From what ive been told its been shut for a quite a while. It basically shut and was relocated to a site in the Manadon area of Plymouth. This new factory has since closed (i think when Heinz brought out Farleys) and the site has for many years now been a morrisons supermarket!


----------



## graybags

*Farley's*

The smell as you drove past was awesome, the rusks being baked ........

Some more info here


http://www.plymouthdata.info/Business Houses-Farley.htm

G


----------



## escortmad79

Sh*t!! Had I known about the Ford memorabilia in that place I would've been down there like a shot! 

Too late now with demolition about to commence


----------



## PinkMini

Still a few days left if your around Plymouth, I drive past it every day on my way to work and there hasn't been any one working on it for a week or two, although the surrounding area has been flattened. I'm tempted to take a trip around there one night this week....


----------



## escortmad79

Nowhere near Plymouth at the moment!


----------



## extrogg

escortmad79 said:


> Nowhere near Plymouth at the moment!



Beat you to it!! I had a good scour through it all and most of it is not very exciting at all. Mostly bills and invoices for parts and ledgers with servicing info that dates back to the late seventies. The Ford advertising is mostly for Motorcraft parts and accessories. Unfortunately there was no car brochures or any other interesting bits. There was quite a few ford parts still in thier packaging but again nothing exciting.

One thing about this building which i have to correct people on is that it was built by the Great Western Docks as a luggage store to serve the liner traffic that used to pass through Millbay Docks. Inside are the original wooden lined electric lifts and also there is a Helter Skelter style shute that goes from the top floor to the bottom where luggage would have been sent down. On the ground floor level there is a railway siding and this would have passed on through Milbay Station..long since demolished. With the demise of the Liners and the railways in the docks in about the early seventies Farleys used the building as a store and loading dock. There is/was lots of evidence of the railway connection with posters and fixtures and fittings that all indicate its former use. 
All the Ford stuff was dumped there by Vospers which used part of the site as a car valetting area which is also next door to Ferry Port Motors Ford dealership...my Dad used to work there!! 
Shame its being pulled down..another part of Plymouths history lost forever.


----------



## Landie_Man

So those cans of baby food have sat there since 1972??


----------



## extrogg

The cans have probably sat there since Farleys stopped using the store.
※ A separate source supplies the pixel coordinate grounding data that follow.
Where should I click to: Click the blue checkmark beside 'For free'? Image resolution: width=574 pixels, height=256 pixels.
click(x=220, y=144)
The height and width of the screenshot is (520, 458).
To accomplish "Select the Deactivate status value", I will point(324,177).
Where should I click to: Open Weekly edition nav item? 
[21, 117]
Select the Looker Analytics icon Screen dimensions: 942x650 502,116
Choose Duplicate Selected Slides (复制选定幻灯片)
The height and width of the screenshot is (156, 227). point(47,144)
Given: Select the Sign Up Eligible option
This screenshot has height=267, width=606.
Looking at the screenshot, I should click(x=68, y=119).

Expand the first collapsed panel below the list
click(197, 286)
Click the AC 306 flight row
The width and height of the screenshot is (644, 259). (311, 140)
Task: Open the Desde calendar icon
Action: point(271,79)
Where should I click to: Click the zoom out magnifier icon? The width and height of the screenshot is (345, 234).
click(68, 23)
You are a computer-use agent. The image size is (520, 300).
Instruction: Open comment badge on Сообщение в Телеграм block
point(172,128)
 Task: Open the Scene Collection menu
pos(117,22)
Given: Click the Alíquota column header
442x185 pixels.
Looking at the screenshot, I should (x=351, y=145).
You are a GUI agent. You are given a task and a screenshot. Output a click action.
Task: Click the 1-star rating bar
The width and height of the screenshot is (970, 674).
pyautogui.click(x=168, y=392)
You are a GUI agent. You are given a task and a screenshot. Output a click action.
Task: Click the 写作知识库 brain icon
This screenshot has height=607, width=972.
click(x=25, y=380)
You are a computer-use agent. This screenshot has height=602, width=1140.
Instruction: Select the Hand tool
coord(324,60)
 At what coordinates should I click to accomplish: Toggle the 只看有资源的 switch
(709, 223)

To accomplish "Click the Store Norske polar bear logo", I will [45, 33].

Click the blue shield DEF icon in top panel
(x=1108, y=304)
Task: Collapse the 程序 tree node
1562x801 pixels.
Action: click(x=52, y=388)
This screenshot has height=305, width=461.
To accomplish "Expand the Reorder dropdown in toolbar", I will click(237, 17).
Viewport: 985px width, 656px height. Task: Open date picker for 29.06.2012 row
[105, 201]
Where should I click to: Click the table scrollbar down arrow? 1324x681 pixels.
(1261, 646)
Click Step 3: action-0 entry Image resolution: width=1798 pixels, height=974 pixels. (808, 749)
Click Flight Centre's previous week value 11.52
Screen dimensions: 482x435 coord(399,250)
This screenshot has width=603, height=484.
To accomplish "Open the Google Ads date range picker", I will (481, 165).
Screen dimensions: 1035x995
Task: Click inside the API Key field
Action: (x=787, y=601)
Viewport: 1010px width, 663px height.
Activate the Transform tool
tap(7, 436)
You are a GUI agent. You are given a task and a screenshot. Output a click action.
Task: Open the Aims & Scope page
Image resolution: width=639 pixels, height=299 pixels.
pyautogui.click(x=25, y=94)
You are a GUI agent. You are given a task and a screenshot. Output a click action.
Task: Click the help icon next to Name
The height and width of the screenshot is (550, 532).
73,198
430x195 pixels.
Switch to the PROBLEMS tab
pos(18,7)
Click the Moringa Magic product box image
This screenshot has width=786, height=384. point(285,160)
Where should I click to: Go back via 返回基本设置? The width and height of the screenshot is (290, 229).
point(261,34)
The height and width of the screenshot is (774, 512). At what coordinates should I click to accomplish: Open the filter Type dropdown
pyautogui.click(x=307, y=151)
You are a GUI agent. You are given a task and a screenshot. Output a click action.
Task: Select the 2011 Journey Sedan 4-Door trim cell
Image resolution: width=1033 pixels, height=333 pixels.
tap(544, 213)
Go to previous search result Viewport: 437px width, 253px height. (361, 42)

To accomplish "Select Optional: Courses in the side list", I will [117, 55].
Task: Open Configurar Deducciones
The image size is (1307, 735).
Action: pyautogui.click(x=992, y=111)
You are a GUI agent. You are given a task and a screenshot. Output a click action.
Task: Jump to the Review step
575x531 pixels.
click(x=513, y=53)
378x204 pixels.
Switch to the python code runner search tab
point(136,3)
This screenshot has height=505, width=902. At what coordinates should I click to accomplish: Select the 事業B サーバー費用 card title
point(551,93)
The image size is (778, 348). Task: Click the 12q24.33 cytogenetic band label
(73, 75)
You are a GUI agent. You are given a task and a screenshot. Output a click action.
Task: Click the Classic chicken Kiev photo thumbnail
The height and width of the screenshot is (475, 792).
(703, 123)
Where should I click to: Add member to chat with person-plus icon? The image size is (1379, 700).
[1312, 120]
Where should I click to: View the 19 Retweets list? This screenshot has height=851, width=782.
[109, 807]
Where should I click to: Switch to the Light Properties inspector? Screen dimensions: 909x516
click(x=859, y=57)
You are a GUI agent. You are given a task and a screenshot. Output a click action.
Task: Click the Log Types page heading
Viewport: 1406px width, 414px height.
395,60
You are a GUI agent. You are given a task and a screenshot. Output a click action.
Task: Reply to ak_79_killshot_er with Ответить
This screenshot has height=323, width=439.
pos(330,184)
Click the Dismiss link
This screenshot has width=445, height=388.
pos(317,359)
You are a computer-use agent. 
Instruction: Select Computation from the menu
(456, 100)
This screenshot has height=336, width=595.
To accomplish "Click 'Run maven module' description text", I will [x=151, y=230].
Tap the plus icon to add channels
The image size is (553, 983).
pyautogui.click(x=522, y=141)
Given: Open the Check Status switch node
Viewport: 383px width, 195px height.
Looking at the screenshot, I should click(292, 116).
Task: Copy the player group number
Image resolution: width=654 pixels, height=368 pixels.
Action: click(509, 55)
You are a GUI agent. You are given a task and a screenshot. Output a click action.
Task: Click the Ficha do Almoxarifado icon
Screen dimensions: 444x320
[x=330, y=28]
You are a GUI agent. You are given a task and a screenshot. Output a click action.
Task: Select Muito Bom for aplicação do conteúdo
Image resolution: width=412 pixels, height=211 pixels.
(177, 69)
When that was i havent found out yet. My guess is that it was probably sometime in the late seventies early eighties.


----------



## lost

Those old Ford Boutique brochures are qual'!


----------



## strokesboy21

shame i didnt get chance to see this


----------



## dangerous dave

its still there minus the cans if u get a move on it will be doable


----------



## v-w-chick

just so people know. a mate of mine, went in for pics and got locked in by the squatters, he then had to call the old bill, to open it. this one is way to risky now, cctv all around.


----------



## steve_o

dangerous dave said:


> its still there minus the cans if u get a move on it will be doable



3/4 of it is still there. The rear 1/4 of the building is now entirly demolished. from the road it looks complete but drive round and is very much a pile of rubble.


----------



## kernowexpeditionary

v-w-chick said:


> just so people know. a mate of mine, went in for pics and got locked in by the squatters, he then had to call the old bill, to open it. this one is way to risky now, cctv all around.





lol, obviously didnt get in/out the way scotty, scrub and i did


----------



## v-w-chick

kernowexpeditionary said:


> lol, obviously didnt get in/out the way scotty, scrub and i did



well mayb he did, but as i say the ppl on the outside boarded it up behind then even puttin padlocks on was insain really.


----------



## steve_o

Sadly the Roof level is now gone, and only about 1/4 of it still remains! Will probily be all gone by end of play tuesday


----------